Pop quiz: which of the following statements about decisions do you agree with:
- You need at least thirty data points to get a statistically significant result.
- One data point tells you nothing.
- In a business decision, the monetary value of data is more important than its statistical significance.
- If you know almost nothing, almost anything will tell you something.
Believing the first two statements will limit your effectiveness in using statistics in a business decision. The second two statements capture one of the important points in Applied Information Economics: small data is often very useful in decision making when there is great uncertainty. This article presents three examples of how a sample of just five data points can tip the scales in a business decision.
Example 1: length of employees’ commutes.
Decision: management is deciding on a proposal and wants to measure the benefits of the proposed organizational transformation.
In their business case, the variable “time spent commuting” has come back with a high information value. If the average time spent commuting is more than 20 minutes, then the decision has an acceptable ROI profile. They randomly select five people and ask them their commute times.
Using our “rule of five” the 90% confidence interval for the median of our population of employees is 20-55 minutes. Our 90% confidence interval for the mean of the population is 21.2 to 46.8 minutes. This was calculated using our Small Sample calculator found here.
[Wonk alert!] In the small sample calculator, we are using a simplifying assumption that the distribution is normally distributed, which obviously is not always the case. Even in the example given, it is unlikely that the distribution of drive times is normally distributed, but this still provides a reasonable approximation for a 90% range estimate for mean drive time.
Example 2: minor league, major decision
Decision: a baseball team manager needs to decide if he should send a player back to the minor leagues.
The manager has brought a player up from the minor leagues, and the player has had 5 at bats and zero hits. The manager has a minimum required batting average of .215 for players in their first year in the majors. Are five at bats without a hit enough data to be 90% confident the player should be sent back to the minor leagues?
For this type of data we would use an inverse beta distribution to calculate the 90th percentile of the distribution of batting averages. [Nerd panic!
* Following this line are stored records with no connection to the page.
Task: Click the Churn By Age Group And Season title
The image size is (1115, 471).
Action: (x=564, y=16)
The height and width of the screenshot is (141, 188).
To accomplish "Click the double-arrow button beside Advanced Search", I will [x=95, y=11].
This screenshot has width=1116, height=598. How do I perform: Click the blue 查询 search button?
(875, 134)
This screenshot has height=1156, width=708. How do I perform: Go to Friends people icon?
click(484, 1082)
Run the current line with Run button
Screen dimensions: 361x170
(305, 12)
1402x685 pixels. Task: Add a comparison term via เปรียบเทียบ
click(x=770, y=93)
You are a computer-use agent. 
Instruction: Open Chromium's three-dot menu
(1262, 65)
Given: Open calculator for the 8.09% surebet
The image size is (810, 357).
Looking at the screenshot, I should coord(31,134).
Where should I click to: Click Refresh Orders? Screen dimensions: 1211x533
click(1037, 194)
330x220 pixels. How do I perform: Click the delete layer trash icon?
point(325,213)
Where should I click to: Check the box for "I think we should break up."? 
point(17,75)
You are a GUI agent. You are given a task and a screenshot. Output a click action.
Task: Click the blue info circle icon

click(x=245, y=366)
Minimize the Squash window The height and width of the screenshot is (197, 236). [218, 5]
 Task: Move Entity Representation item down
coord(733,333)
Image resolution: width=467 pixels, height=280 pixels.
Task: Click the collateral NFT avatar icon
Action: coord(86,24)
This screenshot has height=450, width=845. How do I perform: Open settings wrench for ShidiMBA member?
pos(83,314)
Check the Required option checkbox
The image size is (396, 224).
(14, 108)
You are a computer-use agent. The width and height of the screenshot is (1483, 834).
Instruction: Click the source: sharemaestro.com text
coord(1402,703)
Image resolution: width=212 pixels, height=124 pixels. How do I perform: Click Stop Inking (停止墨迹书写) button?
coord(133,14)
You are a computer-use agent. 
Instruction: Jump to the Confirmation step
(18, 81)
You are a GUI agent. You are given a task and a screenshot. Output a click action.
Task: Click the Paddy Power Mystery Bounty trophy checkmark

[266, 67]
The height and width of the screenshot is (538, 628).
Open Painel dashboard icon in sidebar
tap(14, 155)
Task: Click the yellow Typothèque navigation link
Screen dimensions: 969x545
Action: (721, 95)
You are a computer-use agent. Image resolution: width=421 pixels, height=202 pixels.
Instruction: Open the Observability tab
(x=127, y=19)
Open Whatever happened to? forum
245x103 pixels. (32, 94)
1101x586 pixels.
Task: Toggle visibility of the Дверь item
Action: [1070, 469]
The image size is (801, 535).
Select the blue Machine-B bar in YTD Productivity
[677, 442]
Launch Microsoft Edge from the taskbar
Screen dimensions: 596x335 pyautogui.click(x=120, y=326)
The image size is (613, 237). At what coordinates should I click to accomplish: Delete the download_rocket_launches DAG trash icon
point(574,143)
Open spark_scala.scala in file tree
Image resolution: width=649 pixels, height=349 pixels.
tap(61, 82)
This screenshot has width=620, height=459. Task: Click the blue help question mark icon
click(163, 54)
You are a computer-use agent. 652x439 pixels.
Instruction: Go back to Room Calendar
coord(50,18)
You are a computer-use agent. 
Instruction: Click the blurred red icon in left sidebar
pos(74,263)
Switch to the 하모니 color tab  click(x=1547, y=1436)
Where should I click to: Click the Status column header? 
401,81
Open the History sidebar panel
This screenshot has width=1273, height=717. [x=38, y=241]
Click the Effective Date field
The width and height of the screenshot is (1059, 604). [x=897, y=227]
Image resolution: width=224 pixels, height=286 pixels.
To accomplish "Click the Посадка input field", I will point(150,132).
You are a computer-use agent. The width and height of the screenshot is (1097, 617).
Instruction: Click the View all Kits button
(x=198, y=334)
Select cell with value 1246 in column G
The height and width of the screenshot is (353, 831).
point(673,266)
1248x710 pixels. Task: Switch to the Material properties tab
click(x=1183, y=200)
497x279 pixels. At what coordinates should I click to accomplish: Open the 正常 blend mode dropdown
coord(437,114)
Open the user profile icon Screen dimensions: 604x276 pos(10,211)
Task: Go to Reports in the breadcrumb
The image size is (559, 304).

Note this isn’t quite the same as a 90% confidence interval which would be the range from the 5th percentile to the 95th percentile] Entering an alpha of 1 (no hits) and a beta of 6 (5 misses) returns a 90th percentile of .319. The manager can be 90% confident that the player’s batting average is below .319 but cannot be 90% confident that the player’s batting average will be less than .215. However, to get there requires just 4 more at bats with no hits. No pressure young man!
Example 3: Big Dig on a small scale
Decision: The Executive Team wants to improve project management by being better able to assess a 90% confidence range of development time based on engineers’ initial estimates.
The company has carefully tracked original estimates for five projects and can now compare them to actual duration:
Software Development Time
|Project 1||8 weeks||17 weeks|
|Project 2||22 weeks||42 weeks|
|Project 3||4 weeks||5 weeks|
|Project 4||3 weeks||9 weeks|
|Project 5||11 weeks||11 weeks|
If we want to get a 90% confidence interval for actual development time based on our data, how would we do that? We can start by plotting the 5 points on a scatter chart.
Based on a linear regression of these five points the actual time to completion is 177% of the initial estimate. Next we estimate a 90% confidence interval on the range for actual versus initial estimate. The ratios between the actual and predicted are: 213%, 191%, 125%, 300%, and 100%. Entering these values in the small sample calculator we get a 90% confidence interval for the average of 110% and 261%. So if the initial project estimate is 10 weeks, our best estimate would be 18 weeks and our 90% range would be 11 to 26 weeks.
Collecting data is all about resolving uncertainty. And in our busy work environment, we’re often expected to make the best conclusions in a limited amount of time. However, if we target the right variable we can improve our judgment with just a few data points.
So get out there and do some measurements! And reward yourself with better decisions.